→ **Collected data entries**
=-=-=

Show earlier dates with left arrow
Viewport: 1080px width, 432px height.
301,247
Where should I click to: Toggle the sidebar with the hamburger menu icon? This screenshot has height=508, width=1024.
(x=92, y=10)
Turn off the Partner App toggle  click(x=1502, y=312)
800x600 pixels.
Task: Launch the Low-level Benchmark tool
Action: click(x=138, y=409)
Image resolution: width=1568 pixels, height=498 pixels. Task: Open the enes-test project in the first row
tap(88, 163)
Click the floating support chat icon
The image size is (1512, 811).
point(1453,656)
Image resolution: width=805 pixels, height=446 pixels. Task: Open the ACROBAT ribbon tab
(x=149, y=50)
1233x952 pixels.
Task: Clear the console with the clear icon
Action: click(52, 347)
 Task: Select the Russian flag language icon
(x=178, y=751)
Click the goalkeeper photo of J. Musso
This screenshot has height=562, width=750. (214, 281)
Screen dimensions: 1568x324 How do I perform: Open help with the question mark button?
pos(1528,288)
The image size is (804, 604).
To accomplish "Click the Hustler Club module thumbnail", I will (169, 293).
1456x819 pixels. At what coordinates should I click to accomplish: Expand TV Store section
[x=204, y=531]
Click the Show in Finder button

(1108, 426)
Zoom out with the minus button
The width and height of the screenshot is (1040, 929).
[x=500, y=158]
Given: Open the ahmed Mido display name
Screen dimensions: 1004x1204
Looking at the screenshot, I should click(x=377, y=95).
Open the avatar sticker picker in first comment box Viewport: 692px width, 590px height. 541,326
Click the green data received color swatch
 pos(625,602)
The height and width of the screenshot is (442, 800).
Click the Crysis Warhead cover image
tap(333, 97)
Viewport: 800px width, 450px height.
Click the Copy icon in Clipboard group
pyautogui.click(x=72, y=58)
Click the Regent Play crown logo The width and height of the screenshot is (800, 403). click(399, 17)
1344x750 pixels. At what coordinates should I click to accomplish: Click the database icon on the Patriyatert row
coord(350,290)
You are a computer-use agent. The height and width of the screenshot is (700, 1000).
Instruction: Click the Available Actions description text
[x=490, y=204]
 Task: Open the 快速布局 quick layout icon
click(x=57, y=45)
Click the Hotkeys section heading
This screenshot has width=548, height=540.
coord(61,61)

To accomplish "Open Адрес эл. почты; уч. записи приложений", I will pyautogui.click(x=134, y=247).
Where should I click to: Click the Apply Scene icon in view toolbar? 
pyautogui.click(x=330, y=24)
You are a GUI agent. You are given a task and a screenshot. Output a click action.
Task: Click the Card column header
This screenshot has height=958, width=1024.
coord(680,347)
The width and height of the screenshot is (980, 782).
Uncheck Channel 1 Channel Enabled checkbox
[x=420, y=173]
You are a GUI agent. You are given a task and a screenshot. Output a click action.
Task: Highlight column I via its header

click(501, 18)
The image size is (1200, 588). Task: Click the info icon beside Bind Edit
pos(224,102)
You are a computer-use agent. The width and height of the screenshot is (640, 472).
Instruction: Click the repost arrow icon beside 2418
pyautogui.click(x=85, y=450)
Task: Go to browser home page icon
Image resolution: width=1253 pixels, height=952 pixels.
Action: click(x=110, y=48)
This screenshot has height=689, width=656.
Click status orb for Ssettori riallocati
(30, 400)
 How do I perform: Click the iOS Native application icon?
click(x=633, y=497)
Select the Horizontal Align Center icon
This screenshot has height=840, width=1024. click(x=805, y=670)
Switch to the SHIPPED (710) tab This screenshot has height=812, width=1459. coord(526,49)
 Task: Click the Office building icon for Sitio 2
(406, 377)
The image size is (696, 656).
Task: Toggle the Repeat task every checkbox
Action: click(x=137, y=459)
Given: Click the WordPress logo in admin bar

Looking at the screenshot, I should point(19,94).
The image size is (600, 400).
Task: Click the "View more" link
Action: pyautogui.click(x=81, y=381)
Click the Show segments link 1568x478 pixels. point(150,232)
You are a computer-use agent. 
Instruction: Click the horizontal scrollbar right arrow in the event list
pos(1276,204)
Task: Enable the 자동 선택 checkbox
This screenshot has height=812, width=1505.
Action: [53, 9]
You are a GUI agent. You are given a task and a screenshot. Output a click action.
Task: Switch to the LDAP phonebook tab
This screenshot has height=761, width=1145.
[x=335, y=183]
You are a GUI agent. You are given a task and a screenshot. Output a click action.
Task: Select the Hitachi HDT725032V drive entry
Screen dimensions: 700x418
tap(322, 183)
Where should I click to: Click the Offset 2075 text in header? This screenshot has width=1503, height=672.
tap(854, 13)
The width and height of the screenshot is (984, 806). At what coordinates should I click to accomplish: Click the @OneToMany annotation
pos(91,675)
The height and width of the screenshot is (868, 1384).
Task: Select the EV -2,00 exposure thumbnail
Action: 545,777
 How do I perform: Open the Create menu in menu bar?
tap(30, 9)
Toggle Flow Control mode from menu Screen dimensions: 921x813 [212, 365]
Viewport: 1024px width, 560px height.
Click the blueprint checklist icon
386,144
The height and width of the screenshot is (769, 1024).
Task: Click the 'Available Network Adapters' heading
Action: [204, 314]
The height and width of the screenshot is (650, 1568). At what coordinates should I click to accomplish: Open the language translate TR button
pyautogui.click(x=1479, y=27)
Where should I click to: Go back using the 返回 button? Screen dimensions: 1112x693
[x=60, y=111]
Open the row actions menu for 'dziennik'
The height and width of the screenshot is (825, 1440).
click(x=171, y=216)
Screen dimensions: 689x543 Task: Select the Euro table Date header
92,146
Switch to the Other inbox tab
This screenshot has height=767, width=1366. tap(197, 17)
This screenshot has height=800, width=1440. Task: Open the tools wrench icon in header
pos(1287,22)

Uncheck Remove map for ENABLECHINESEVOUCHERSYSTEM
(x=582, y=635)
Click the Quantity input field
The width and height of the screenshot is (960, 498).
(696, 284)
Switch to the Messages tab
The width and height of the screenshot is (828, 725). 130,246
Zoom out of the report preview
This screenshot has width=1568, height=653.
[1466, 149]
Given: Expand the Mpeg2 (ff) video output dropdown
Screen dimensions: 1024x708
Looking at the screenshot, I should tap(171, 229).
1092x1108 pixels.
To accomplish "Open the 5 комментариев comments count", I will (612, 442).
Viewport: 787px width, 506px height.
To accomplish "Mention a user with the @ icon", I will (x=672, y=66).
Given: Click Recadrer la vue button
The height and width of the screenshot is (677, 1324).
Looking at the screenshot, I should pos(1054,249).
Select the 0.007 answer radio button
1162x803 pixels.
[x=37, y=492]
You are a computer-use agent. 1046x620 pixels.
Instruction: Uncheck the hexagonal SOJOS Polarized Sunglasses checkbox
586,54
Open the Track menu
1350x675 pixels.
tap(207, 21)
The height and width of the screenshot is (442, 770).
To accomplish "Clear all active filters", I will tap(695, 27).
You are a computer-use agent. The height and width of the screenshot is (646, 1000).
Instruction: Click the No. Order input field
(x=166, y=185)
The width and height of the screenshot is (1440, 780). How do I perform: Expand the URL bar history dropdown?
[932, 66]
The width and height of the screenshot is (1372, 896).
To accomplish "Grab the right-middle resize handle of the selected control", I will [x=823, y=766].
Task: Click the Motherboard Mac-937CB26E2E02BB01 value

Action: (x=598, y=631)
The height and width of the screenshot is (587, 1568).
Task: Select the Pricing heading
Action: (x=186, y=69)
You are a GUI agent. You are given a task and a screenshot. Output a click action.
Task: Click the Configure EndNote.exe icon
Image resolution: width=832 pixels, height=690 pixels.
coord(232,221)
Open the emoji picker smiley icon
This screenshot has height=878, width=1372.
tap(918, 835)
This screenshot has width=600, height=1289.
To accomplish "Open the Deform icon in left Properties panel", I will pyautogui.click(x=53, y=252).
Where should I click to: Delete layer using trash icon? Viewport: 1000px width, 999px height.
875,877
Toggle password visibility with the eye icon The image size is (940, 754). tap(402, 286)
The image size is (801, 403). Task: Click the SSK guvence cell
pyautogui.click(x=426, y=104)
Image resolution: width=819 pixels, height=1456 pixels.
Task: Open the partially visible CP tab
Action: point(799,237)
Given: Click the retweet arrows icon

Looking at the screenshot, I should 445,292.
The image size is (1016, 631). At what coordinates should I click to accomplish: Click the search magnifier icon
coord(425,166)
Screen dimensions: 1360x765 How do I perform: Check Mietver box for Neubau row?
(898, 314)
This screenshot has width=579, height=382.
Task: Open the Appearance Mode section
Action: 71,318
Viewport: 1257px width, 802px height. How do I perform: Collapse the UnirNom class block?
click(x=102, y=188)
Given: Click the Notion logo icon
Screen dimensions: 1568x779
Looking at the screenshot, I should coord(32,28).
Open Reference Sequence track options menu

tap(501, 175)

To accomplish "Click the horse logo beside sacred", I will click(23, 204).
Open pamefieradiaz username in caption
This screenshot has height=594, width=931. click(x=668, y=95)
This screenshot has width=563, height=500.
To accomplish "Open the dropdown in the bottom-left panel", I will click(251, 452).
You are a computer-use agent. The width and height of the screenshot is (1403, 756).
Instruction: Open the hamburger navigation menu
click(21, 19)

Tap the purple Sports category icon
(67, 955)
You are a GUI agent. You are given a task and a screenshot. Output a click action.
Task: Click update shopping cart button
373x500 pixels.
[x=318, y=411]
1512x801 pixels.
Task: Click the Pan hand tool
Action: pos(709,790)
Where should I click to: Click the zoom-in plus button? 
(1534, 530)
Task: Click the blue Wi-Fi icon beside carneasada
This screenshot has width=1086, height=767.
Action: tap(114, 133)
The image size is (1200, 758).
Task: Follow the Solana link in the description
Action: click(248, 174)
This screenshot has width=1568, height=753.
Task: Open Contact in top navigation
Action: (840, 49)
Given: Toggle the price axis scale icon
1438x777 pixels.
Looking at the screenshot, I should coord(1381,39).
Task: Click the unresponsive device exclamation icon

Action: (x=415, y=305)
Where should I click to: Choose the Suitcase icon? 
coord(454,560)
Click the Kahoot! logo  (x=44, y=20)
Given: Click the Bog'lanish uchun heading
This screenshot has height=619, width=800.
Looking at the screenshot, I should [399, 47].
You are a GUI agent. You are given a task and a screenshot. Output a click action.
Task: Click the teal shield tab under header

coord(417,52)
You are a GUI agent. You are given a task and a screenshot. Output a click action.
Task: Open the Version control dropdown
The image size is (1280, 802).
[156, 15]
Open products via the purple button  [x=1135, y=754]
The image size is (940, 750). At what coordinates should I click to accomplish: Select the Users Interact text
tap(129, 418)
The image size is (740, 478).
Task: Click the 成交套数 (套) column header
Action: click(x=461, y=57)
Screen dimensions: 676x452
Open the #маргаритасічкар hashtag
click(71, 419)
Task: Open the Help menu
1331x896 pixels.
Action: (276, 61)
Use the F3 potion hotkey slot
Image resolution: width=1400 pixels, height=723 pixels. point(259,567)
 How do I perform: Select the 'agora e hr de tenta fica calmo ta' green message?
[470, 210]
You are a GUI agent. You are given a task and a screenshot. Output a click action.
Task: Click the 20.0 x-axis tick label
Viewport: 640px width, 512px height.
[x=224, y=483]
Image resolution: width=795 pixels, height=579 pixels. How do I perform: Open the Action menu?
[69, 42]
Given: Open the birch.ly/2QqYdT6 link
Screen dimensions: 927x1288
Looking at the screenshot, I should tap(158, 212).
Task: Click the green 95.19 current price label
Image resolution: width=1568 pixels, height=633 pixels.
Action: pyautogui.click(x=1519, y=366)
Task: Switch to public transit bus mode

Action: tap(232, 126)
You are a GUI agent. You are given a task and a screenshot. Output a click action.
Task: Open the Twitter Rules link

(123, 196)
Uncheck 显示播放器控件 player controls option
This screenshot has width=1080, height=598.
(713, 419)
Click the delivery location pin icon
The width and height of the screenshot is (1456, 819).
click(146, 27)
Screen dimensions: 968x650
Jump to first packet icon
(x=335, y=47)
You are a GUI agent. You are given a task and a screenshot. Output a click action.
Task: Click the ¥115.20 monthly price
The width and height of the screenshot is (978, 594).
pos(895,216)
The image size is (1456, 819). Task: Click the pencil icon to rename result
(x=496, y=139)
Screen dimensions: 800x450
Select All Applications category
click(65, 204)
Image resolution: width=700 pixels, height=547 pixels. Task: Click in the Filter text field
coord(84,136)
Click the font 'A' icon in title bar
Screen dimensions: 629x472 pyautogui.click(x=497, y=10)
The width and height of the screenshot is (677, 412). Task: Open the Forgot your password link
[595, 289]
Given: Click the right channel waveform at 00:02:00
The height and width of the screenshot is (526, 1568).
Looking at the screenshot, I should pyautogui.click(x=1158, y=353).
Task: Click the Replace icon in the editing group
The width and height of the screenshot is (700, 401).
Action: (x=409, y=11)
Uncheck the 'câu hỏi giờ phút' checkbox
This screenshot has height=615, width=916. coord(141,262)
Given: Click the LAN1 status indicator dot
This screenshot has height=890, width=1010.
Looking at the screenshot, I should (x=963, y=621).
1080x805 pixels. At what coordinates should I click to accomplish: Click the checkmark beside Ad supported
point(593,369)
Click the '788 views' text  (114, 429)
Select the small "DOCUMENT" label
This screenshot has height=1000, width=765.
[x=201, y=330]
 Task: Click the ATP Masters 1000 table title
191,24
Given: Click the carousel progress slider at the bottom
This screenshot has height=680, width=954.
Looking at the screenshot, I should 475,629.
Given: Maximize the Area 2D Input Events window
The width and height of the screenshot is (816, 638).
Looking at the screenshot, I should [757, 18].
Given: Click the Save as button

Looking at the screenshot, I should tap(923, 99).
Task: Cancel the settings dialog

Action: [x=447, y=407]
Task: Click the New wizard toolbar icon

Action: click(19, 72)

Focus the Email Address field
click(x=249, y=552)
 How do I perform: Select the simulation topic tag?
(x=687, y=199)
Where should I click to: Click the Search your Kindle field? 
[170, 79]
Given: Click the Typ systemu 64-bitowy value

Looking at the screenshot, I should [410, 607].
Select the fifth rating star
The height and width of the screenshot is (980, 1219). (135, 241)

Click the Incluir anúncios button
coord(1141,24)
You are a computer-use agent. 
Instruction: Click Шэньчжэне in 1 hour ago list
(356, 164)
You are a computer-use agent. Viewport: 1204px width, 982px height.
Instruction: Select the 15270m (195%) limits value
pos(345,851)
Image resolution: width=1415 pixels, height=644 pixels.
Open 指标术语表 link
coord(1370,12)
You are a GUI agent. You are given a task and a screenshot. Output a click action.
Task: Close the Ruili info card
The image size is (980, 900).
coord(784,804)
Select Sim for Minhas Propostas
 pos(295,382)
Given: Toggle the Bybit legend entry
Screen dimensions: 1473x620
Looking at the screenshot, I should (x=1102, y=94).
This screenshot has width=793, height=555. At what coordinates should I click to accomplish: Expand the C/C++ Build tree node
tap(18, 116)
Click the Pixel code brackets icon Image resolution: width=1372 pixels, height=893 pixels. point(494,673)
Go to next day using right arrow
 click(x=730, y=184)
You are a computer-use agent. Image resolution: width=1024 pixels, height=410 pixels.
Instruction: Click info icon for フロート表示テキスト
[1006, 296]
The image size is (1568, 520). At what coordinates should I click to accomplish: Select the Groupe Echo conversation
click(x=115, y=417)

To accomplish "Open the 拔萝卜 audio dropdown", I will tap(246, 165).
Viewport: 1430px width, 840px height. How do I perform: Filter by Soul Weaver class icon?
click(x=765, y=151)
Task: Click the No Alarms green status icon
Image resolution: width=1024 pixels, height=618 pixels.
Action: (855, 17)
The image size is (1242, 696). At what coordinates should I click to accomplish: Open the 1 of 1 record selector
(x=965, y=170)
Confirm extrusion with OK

=-=-=

→ **EXERCISE**
Print, without alteration, only the lines above between the one holding "Task: Open the Help menu" and the one holding "Click the delivery location pin icon", inclusive.

→ **ANSWER SECTION**
Task: Open the Help menu
1331x896 pixels.
Action: (276, 61)
Use the F3 potion hotkey slot
Image resolution: width=1400 pixels, height=723 pixels. point(259,567)
 How do I perform: Select the 'agora e hr de tenta fica calmo ta' green message?
[470, 210]
You are a GUI agent. You are given a task and a screenshot. Output a click action.
Task: Click the 20.0 x-axis tick label
Viewport: 640px width, 512px height.
[x=224, y=483]
Image resolution: width=795 pixels, height=579 pixels. How do I perform: Open the Action menu?
[69, 42]
Given: Open the birch.ly/2QqYdT6 link
Screen dimensions: 927x1288
Looking at the screenshot, I should tap(158, 212).
Task: Click the green 95.19 current price label
Image resolution: width=1568 pixels, height=633 pixels.
Action: pyautogui.click(x=1519, y=366)
Task: Switch to public transit bus mode

Action: tap(232, 126)
You are a GUI agent. You are given a task and a screenshot. Output a click action.
Task: Open the Twitter Rules link

(123, 196)
Uncheck 显示播放器控件 player controls option
This screenshot has width=1080, height=598.
(713, 419)
Click the delivery location pin icon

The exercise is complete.